(Stored data entries)
--------------------------------
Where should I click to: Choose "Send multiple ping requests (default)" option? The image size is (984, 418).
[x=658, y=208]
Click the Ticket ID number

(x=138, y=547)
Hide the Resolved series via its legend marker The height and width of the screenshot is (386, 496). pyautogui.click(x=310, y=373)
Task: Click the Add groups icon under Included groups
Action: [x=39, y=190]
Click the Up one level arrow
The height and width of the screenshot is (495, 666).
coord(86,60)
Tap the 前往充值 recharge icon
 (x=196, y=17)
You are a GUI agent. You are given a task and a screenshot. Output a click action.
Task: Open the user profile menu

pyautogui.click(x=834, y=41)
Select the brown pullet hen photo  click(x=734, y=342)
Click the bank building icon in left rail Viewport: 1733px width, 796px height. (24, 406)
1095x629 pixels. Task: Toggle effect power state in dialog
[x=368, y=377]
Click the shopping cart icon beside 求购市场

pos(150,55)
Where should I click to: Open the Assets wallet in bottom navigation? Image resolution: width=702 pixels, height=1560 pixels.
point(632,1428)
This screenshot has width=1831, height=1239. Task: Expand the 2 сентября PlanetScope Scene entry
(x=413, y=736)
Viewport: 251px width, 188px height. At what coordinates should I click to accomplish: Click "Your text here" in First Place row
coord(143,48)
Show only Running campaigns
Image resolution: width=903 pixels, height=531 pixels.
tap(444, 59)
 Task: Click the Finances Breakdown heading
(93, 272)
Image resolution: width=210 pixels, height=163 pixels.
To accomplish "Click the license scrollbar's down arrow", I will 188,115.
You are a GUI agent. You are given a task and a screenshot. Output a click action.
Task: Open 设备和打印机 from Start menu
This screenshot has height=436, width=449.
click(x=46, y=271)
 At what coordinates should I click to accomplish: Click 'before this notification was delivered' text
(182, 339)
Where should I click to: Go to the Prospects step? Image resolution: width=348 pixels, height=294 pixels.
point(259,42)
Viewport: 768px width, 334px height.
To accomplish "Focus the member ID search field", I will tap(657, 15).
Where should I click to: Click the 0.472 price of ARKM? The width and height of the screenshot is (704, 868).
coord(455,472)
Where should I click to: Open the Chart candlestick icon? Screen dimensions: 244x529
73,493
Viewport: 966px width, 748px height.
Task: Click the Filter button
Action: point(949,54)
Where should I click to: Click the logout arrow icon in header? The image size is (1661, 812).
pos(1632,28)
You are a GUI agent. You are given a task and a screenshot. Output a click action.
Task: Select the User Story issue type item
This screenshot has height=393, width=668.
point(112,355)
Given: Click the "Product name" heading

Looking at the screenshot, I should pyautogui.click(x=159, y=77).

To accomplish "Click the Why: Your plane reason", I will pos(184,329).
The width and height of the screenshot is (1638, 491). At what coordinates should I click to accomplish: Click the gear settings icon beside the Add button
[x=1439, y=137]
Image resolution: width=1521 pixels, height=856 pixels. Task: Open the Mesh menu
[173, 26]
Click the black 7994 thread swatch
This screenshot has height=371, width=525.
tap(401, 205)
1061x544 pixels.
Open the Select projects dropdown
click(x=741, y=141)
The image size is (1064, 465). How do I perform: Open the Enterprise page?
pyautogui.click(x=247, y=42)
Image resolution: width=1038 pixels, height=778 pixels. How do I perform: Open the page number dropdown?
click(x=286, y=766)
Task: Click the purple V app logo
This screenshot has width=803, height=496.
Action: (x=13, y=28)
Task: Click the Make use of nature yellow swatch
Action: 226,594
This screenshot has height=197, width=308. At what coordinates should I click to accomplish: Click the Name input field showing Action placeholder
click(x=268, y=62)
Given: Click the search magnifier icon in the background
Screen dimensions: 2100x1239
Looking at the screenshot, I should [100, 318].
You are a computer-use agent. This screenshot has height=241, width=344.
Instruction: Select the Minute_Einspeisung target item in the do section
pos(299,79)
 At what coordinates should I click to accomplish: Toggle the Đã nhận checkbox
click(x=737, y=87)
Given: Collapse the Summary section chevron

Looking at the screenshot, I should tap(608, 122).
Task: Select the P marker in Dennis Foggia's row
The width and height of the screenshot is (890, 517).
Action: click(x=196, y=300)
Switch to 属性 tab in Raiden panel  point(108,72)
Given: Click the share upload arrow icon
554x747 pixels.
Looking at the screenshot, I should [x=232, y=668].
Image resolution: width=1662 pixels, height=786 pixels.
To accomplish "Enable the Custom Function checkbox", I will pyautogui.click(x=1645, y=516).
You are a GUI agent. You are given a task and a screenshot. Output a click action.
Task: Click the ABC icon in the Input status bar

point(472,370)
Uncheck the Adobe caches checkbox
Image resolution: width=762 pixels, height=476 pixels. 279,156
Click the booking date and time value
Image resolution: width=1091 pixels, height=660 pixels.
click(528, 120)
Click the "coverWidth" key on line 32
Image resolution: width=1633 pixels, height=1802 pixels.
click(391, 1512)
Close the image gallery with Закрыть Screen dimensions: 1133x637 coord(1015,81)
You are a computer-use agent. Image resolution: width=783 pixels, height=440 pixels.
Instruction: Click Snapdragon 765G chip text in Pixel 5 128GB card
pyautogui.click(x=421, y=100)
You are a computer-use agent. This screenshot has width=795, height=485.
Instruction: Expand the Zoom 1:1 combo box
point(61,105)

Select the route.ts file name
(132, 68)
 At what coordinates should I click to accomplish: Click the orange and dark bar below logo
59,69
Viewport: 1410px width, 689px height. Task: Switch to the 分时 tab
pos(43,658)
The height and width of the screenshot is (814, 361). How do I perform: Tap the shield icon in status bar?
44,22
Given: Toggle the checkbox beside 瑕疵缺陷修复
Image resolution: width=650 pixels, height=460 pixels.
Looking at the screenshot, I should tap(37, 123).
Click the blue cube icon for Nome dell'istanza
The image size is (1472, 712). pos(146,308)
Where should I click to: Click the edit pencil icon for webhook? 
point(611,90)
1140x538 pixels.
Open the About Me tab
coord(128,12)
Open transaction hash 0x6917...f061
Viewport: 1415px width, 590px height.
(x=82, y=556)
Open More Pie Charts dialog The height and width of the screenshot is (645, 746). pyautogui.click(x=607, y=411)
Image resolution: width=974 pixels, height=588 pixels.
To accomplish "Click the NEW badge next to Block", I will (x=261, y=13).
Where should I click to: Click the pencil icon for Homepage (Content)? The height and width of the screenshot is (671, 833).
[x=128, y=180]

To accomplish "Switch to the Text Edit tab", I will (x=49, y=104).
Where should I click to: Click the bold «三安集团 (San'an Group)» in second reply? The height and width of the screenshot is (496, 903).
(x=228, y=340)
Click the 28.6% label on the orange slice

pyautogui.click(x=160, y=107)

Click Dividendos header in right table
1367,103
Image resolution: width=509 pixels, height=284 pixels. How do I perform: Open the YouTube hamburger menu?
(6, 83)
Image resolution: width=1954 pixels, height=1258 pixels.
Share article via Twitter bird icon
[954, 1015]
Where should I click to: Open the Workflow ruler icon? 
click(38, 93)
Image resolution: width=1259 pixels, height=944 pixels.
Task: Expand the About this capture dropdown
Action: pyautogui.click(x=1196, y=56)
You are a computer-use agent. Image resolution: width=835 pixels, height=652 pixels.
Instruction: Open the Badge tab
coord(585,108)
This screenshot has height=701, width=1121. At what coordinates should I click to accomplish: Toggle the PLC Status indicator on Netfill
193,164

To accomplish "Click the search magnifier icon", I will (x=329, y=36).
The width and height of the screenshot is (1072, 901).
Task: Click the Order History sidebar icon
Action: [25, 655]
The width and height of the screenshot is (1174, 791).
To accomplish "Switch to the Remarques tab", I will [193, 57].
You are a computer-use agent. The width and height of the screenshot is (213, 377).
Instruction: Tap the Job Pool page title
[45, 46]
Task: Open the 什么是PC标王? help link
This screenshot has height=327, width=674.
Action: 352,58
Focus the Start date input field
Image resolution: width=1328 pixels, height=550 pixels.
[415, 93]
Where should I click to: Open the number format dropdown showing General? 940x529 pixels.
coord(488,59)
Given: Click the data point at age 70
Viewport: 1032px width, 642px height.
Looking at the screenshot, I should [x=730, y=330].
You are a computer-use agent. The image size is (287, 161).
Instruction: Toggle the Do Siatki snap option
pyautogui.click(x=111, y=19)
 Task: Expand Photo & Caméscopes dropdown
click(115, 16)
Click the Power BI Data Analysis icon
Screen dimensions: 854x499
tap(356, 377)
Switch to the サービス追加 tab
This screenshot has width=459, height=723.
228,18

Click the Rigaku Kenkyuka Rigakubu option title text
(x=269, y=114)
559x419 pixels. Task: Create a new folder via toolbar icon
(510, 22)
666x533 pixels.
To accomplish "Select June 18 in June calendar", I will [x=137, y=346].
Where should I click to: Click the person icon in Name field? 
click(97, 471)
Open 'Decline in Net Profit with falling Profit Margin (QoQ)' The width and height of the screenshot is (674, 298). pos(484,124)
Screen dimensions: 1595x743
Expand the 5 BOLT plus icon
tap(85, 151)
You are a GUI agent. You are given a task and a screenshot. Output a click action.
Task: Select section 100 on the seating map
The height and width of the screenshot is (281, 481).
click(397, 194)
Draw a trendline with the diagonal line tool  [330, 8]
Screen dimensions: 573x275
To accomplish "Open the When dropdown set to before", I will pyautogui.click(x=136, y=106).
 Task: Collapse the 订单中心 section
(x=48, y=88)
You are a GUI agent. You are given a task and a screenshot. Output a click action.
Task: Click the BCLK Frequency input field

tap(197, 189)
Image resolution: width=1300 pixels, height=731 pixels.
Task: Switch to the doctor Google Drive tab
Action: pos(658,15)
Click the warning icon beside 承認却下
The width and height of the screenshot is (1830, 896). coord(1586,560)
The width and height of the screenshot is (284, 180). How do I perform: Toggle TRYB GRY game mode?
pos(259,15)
--------------------------------
▶ **EXERCISE**:
Only the lines above starting at the one containing "You are a computer-use agent. The width" and ending at the one containing "You are a computer-use agent. The image", both included, are to be returned, exactly as they read.

▶ **YOUR SOLUTION**:
You are a computer-use agent. The width and height of the screenshot is (213, 377).
Instruction: Tap the Job Pool page title
[45, 46]
Task: Open the 什么是PC标王? help link
This screenshot has height=327, width=674.
Action: 352,58
Focus the Start date input field
Image resolution: width=1328 pixels, height=550 pixels.
[415, 93]
Where should I click to: Open the number format dropdown showing General? 940x529 pixels.
coord(488,59)
Given: Click the data point at age 70
Viewport: 1032px width, 642px height.
Looking at the screenshot, I should [x=730, y=330].
You are a computer-use agent. The image size is (287, 161).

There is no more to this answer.